04 February 2011

Build Documents Following Logic of What the Reader is Trying to "Do"


I ended my previous post stating that documentation teams have to recognize their documents must be built following the underlying logic of what the reader is trying to "do" with the document. By this I mean there are different design choices for document content depending on what the reader is intending to accomplish through accessing the document. 


If your reader is making decisions versus merely being informed about a body of work, then this greatly impacts document content and a major difference between regulatory medical writing and the medical writing associated with the development of manuscripts.


For instance, if you are creating a summary-level regulatory submission document, the logic of what this document is to "do" for the user will dictate design decisions. A summary-level document is not intended to report results; it is intended to synthesize study findings in a way so as to build the information base for the therapeutic activity and safety of a drug or device in various patient populations. The summary documents are meant to address issues associated with development work and candidly represent limits of current understanding. It is in the summary documents that one must argue that observed differences in the data (or lack of differences) are determined reliably and provide a low probability of alternative results upon further study. In creating summary documents authoring teams must recognize that successful arguments need to establish warranted claims that respond to the known or theorized questions or concerns of the reader. 


A second example, if you are writing a risk management plan, like a RiskMAP for FDA, then the document must be designed to clearly demonstrate the logic underlying the risk assessment and the quantitative and qualitative assignment of risk. The document must clearly lay out the strategy to monitor and characterize the nature, frequency, and severity of the risks associated with the use of a product. Ultimately the document has to characterize why the proposed plan and the applied tools are the most appropriate to minimize a health outcome risk potential on a go forward basis. 

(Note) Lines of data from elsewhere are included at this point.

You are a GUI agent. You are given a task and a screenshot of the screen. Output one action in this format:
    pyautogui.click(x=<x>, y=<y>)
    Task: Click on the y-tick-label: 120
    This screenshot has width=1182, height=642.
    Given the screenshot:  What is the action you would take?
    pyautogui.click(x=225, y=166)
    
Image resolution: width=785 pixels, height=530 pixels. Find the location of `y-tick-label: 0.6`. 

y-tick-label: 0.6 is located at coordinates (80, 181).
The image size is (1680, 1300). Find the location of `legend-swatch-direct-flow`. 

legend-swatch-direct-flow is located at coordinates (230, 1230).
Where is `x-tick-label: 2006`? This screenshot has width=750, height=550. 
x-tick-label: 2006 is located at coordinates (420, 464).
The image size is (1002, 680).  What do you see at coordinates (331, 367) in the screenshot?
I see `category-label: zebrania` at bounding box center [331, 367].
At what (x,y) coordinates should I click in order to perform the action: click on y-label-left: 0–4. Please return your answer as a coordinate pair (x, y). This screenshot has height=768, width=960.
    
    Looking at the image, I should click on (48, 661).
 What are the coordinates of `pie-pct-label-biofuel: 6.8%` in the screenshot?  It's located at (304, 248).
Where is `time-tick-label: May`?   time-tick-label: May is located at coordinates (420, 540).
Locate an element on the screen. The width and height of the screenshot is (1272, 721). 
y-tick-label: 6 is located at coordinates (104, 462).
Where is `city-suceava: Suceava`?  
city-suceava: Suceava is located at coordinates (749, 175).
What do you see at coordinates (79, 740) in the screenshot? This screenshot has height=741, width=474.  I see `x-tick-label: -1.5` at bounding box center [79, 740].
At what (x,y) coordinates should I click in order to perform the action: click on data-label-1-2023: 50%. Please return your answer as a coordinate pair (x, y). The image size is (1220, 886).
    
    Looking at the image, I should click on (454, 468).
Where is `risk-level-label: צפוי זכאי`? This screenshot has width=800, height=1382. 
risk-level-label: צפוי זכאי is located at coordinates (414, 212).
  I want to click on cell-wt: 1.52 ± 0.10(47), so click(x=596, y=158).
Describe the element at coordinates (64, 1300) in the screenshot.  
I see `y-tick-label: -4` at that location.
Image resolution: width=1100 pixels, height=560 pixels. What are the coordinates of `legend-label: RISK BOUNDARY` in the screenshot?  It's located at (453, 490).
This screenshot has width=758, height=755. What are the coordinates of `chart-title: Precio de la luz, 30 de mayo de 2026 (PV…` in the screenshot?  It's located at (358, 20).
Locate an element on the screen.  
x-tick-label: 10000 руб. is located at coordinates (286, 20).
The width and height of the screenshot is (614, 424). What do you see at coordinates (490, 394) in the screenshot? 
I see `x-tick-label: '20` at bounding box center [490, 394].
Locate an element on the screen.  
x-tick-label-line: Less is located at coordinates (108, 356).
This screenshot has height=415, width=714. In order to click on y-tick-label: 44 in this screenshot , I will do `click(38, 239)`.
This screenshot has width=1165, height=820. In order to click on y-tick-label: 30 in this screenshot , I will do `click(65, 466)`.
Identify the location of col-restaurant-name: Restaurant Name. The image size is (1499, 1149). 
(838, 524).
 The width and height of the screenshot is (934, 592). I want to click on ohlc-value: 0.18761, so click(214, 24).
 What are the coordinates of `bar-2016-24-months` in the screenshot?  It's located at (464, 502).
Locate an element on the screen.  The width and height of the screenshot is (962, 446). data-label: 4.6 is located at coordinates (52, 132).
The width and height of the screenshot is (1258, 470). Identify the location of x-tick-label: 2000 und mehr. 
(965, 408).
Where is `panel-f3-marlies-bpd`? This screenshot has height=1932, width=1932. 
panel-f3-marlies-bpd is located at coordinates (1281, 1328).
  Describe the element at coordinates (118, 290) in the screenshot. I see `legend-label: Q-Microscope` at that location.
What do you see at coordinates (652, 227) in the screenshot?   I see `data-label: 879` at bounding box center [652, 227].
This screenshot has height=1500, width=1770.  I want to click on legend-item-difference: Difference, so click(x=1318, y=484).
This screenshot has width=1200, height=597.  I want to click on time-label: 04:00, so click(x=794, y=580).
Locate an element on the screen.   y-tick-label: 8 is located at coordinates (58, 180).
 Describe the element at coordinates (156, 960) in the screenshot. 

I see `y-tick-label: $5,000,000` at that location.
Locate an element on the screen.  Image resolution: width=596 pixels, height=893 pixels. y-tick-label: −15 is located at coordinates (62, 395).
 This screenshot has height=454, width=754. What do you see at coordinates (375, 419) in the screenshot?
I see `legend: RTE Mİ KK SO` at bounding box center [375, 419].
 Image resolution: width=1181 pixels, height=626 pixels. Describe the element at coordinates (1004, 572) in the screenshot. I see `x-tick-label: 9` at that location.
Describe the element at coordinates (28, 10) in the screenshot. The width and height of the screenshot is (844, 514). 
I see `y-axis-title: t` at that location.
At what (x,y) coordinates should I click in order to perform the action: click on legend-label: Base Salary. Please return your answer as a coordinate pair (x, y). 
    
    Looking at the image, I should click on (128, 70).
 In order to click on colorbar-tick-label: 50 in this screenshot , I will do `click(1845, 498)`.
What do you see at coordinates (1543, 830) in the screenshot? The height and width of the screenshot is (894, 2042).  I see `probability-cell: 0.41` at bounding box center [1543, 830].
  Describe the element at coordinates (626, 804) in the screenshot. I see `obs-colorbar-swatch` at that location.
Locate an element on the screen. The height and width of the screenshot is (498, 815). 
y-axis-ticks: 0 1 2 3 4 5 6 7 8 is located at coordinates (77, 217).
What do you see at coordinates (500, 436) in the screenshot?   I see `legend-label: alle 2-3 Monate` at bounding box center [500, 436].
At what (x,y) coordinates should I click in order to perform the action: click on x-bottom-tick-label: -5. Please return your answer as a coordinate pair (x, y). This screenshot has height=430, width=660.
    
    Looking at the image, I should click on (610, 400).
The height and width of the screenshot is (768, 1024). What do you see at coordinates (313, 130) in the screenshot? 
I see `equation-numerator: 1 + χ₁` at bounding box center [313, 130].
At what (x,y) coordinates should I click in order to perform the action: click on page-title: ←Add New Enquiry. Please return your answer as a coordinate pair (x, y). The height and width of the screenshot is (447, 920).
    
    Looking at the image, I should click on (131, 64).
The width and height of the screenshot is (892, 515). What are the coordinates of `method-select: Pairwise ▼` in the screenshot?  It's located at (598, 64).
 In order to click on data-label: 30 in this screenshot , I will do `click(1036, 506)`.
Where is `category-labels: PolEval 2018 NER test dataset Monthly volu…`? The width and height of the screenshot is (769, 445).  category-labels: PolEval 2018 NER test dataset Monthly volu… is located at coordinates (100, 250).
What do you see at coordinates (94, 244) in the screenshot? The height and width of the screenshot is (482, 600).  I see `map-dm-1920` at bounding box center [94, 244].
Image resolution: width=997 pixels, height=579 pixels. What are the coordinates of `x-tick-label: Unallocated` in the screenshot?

My final example, if you are writing a clinical research protocol, then you must recognize the logic of this document is not only to demonstrate study design and when assessments will be made in or out of the clinic. It is essential the document also be seen as a vehicle to represent potential benefit in relation to risk (what an institutional review board is looking to assess when they consider the merits of a research study.) Also a protocol must clearly establish the agents and actors engaged in the conduct of the research trial and the assignment of decision-making to the actors (all users of the document need to know this information.) In my review of protocols, I routinely find these documents generally obscure actors (who will do what) to varying degrees of opacity and often leave assignment of decision-making as implied versus explicit. In such instances, the document is clearly not written reflecting the underlying logic of what the document is intended to “do” in the hands of the users of the document.